Exercise directions: Count the lines in the items below that contain the string "Task", and reply with only that number.

Records for locating displayed items:
* BEGIN *

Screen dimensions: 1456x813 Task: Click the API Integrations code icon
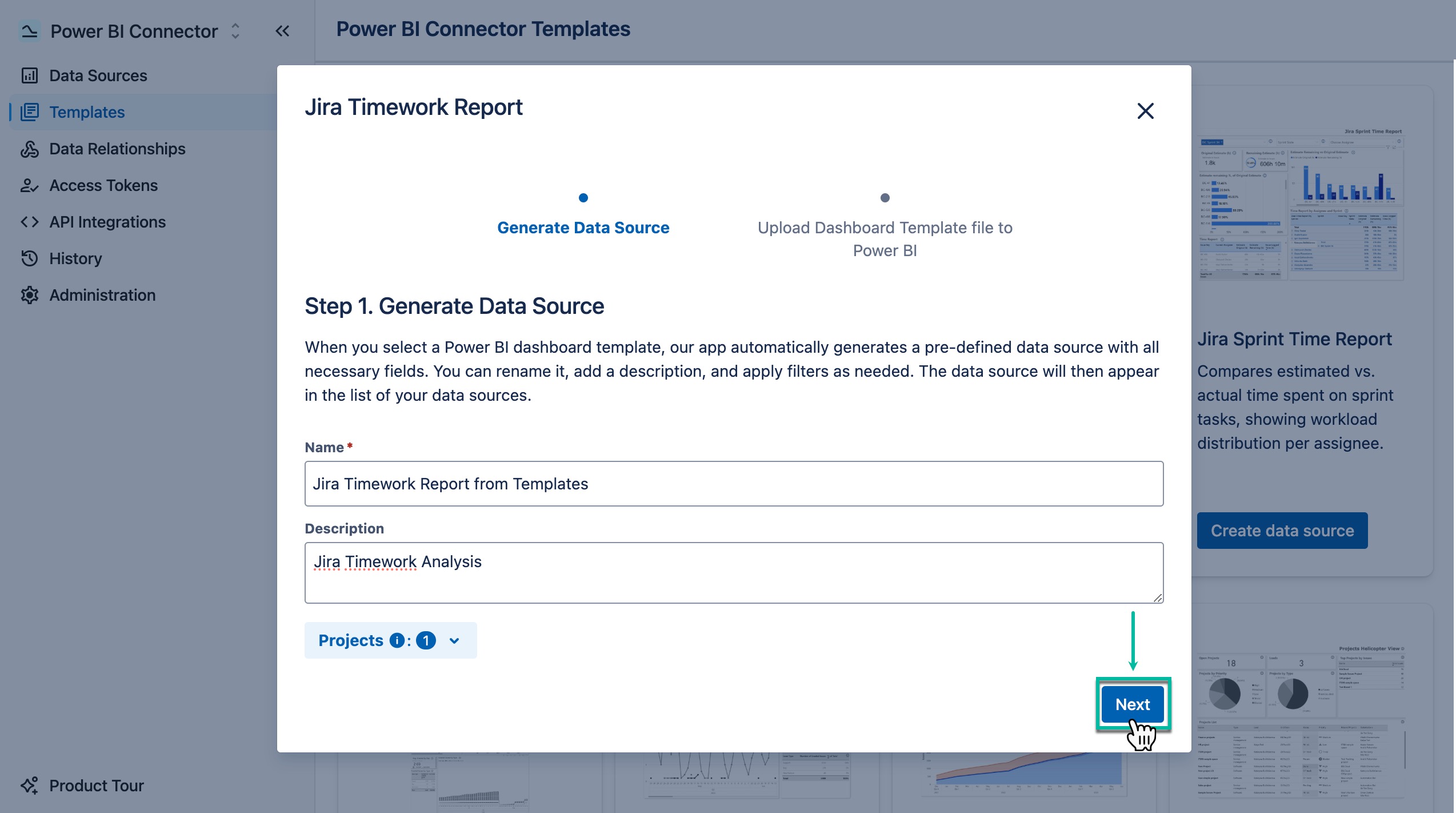[30, 222]

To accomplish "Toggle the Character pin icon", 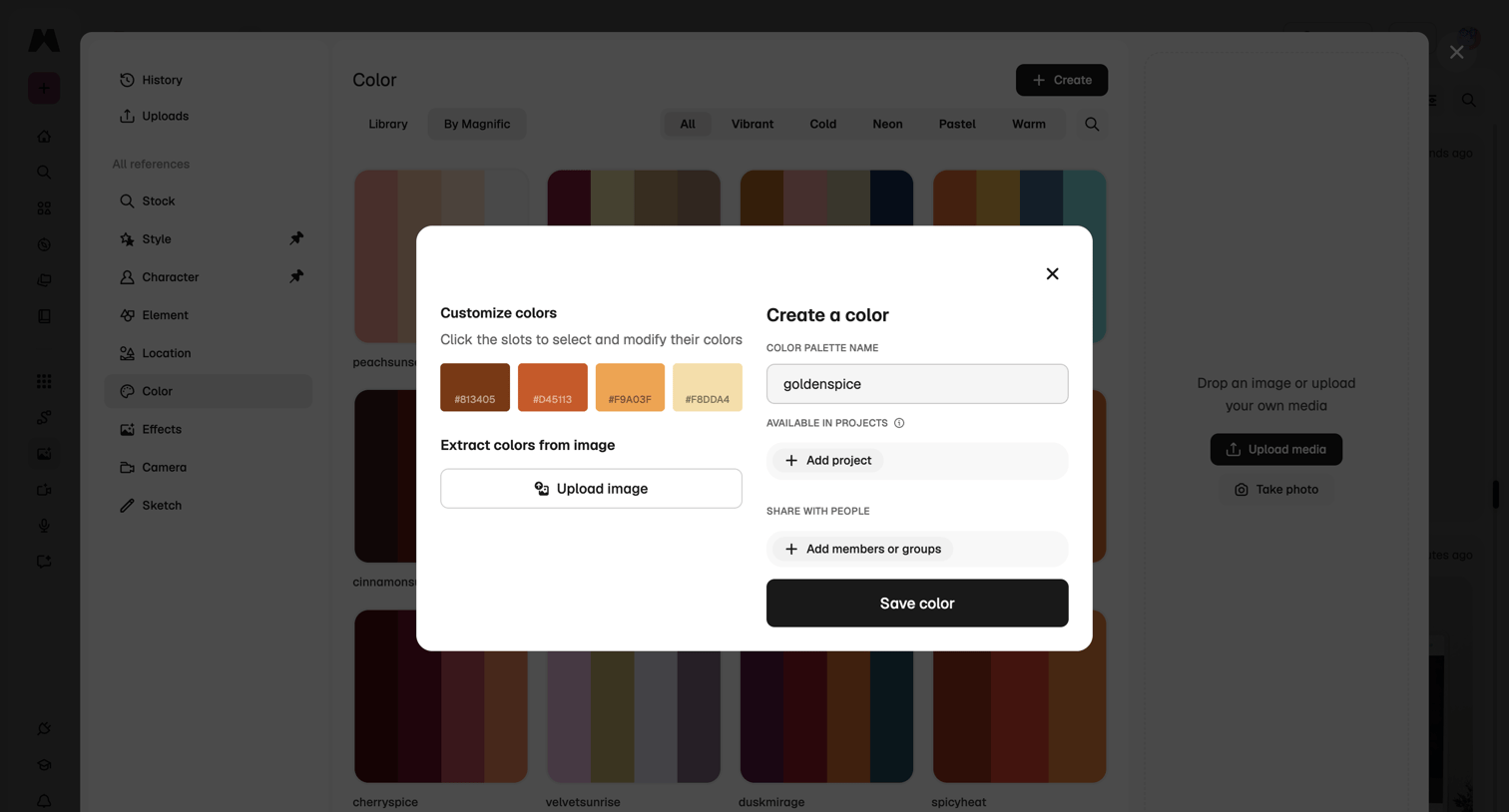I will tap(296, 276).
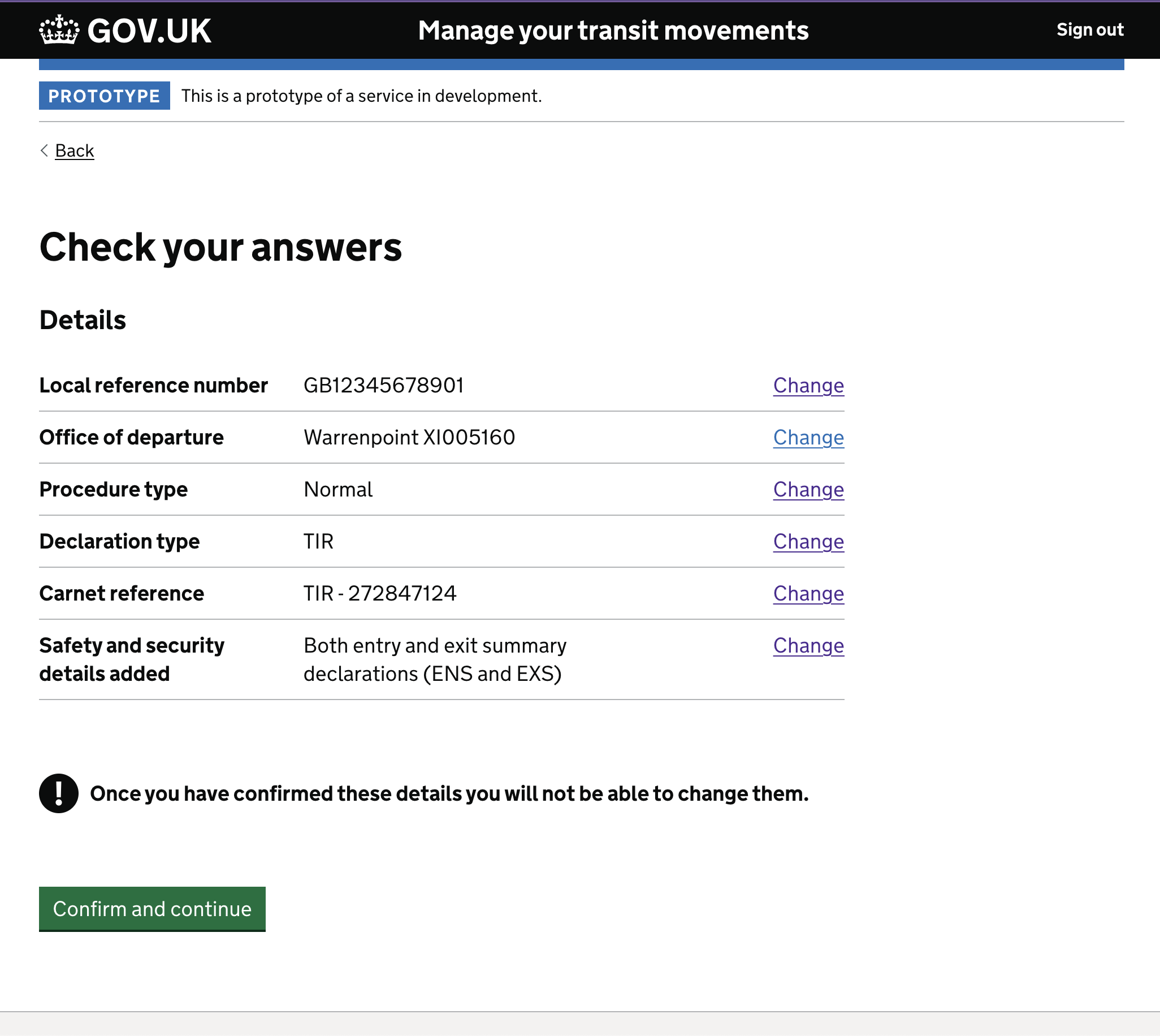The height and width of the screenshot is (1036, 1160).
Task: Change the Local reference number
Action: click(808, 385)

* END *

Response: 2